• _Your task_:
Convert the lines between the one holding "Task: Open the" and the one holding "Action: tap(49, 486)", inclusive, into a Markdown table with the columns Index and Line, skipping blank lines. Leave the pictures out of the table.

• _Records for the task_:

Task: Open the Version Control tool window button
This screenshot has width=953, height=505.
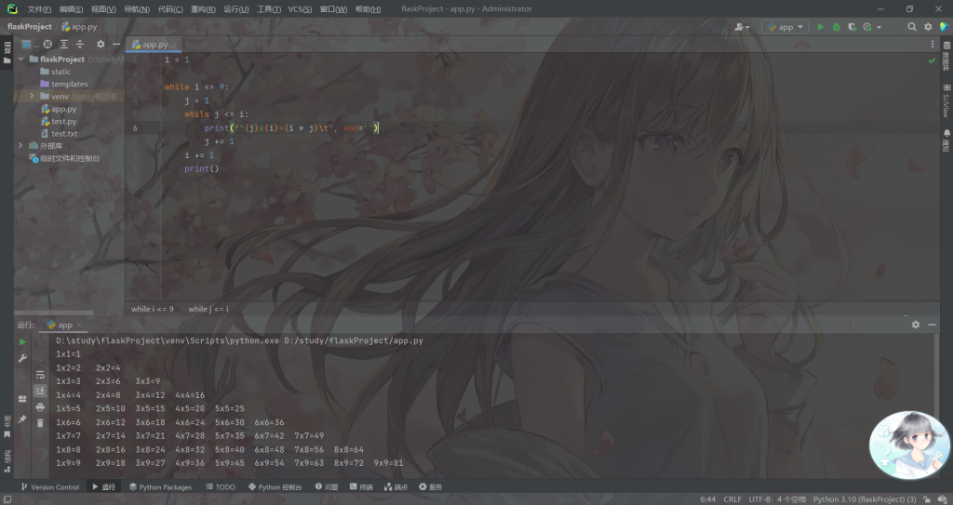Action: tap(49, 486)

---

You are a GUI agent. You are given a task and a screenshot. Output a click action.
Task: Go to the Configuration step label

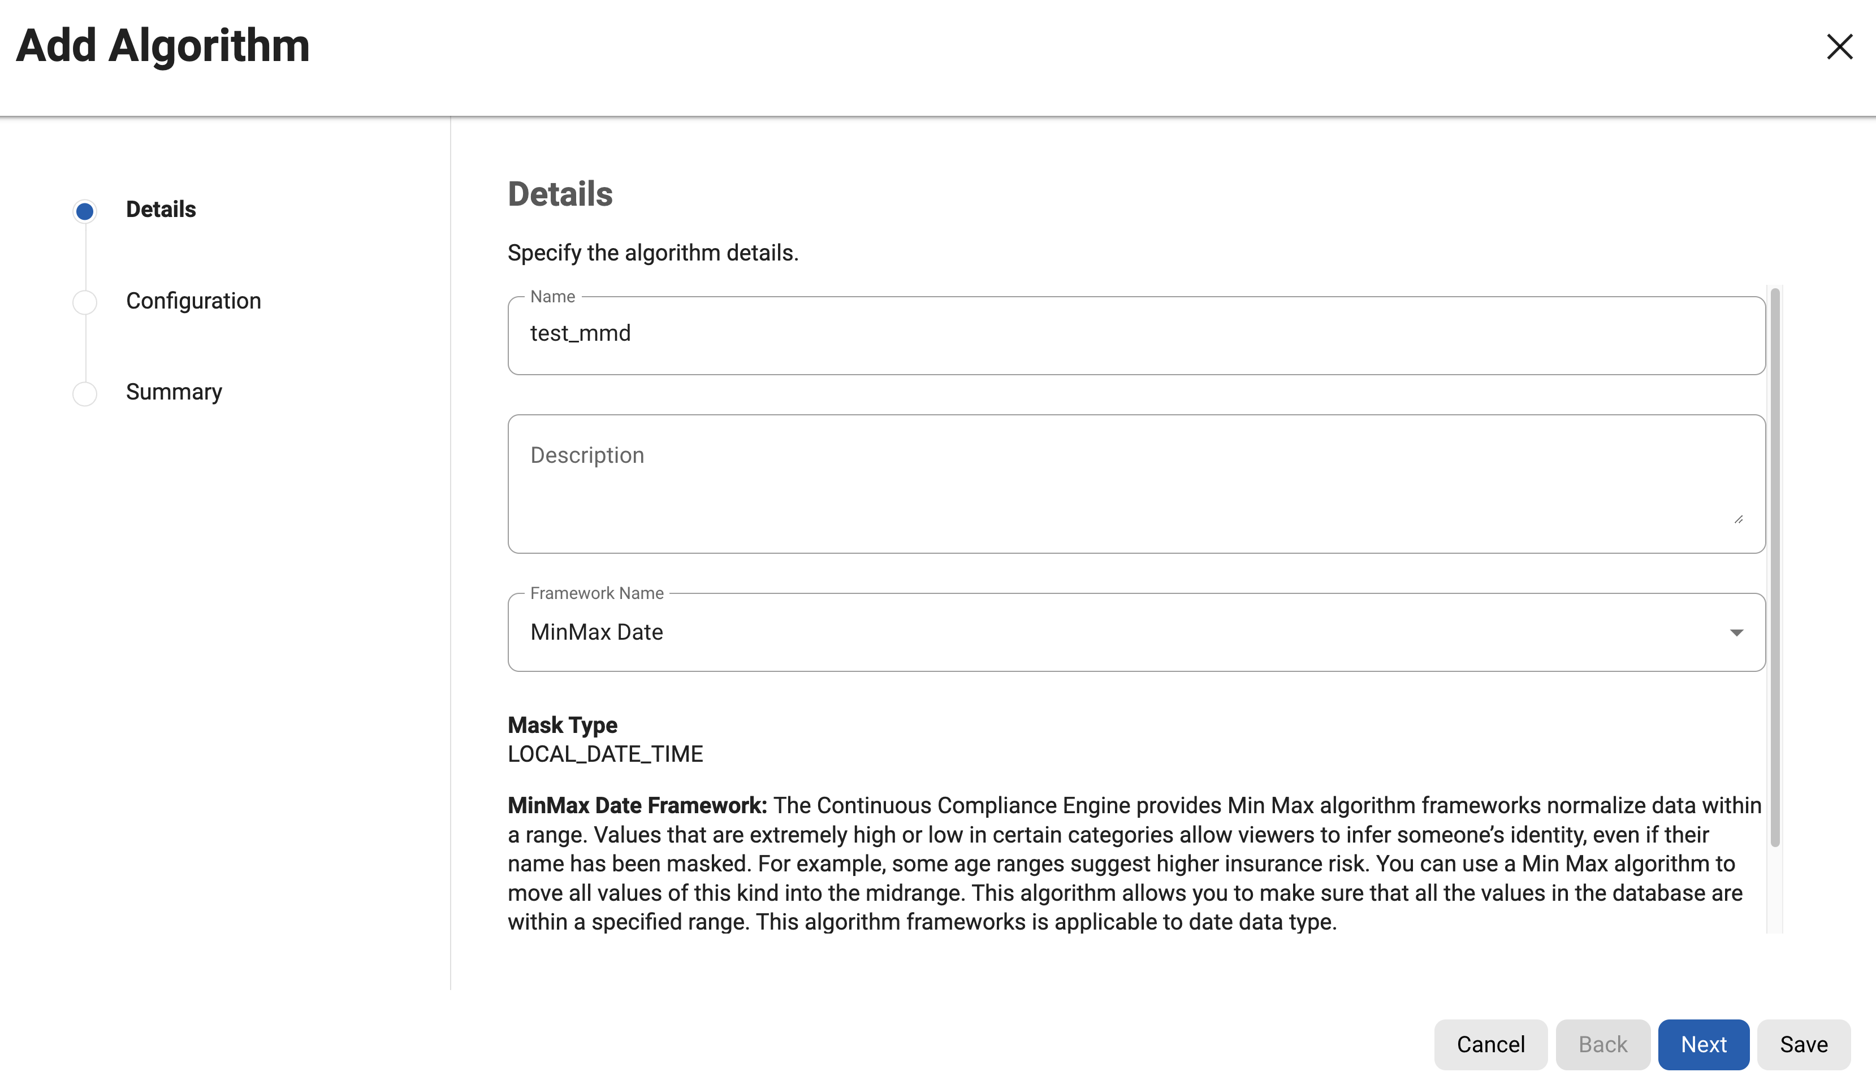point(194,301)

• _The completed task_:
| Index | Line |
|---|---|
| 1 | Task: Open the Version Control tool window button |
| 2 | This screenshot has width=953, height=505. |
| 3 | Action: tap(49, 486) |